• OBJECTIF VISÉ:
Recopiez à l'identique, dans le texte sur la maladie de Talma, tout ce qui va de « Et, sur son » jusqu'à « médecin-dentiste à Bruxelles. ».

Et, sur son lit, se soulevant à moitié, il joua la scène avec un accent si vrai, une attitude si douloureuse, un abattement si complet et si plein de désespoir et de folie, que Firmin, rien que par ce qu’il avait vu, fut près de renoncer au rôle.

Vers le commencement d’octobre, ce mieux qui avait donné quelque espoir disparut, et la maladie fit de tels progrès, que Talma lui-même exprima le désir de voir les personnes qu’il aimait et que leur carrière tenait éloignées de lui. Au nombre de ces personnes était son neveu Amédée Talma, médecin-dentiste à Bruxelles.

Il arriva le 9 octobre, et, à partir de ce moment, ne le quitta plus.

Après qu’on eut préparé le malade à cette visite, Amédée Talma entra dans la chambre et s’approcha du lit de son oncle. Talma lui tendit le main, l’attira à lui, et l’embrassa.

Il faisait sombre ; mais, à la moiteur qui resta sur sa joue, le jeune homme s’aperçut que son oncle pleurait.

Cependant, le malade se remit, et, au bout d’un instant :

— Tu ne resteras pas plus de deux ou trois jours ici, lui dit-il ; tes affaires souffriraient d’une plus longue absence. Je t’ai fait venir parce que tu connais ma maladie depuis longtemps.

• MATÉRIEL PRÉSENTÉ:
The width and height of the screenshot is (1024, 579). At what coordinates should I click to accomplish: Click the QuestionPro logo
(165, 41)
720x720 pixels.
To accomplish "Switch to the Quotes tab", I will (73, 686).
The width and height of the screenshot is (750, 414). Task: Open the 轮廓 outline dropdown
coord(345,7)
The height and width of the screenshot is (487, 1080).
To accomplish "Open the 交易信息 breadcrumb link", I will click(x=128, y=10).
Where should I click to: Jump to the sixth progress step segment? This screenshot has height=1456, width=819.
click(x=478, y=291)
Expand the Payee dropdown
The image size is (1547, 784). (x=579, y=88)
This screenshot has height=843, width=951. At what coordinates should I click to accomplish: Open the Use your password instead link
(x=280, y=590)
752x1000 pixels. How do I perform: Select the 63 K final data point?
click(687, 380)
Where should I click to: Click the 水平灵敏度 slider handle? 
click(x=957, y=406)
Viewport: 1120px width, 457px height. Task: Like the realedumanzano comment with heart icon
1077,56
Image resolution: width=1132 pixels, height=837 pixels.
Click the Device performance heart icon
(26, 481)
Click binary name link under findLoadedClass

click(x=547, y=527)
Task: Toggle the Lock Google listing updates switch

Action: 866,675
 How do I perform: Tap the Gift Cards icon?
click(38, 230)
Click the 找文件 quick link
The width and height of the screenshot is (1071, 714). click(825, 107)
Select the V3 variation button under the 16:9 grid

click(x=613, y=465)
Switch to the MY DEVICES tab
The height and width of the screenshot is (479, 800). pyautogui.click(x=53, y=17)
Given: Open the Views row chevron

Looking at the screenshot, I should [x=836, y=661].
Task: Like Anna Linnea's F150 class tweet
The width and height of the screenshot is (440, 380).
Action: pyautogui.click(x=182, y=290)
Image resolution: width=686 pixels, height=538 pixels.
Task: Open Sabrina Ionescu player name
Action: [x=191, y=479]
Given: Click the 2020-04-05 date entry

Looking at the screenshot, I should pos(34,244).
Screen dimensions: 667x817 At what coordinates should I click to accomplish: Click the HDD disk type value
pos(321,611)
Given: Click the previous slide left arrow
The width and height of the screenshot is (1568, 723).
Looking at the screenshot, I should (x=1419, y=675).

• ZONE DE RÉPONSE:
Et, sur son lit, se soulevant à moitié, il joua la scène avec un accent si vrai, une attitude si douloureuse, un abattement si complet et si plein de désespoir et de folie, que Firmin, rien que par ce qu’il avait vu, fut près de renoncer au rôle.

Vers le commencement d’octobre, ce mieux qui avait donné quelque espoir disparut, et la maladie fit de tels progrès, que Talma lui-même exprima le désir de voir les personnes qu’il aimait et que leur carrière tenait éloignées de lui. Au nombre de ces personnes était son neveu Amédée Talma, médecin-dentiste à Bruxelles.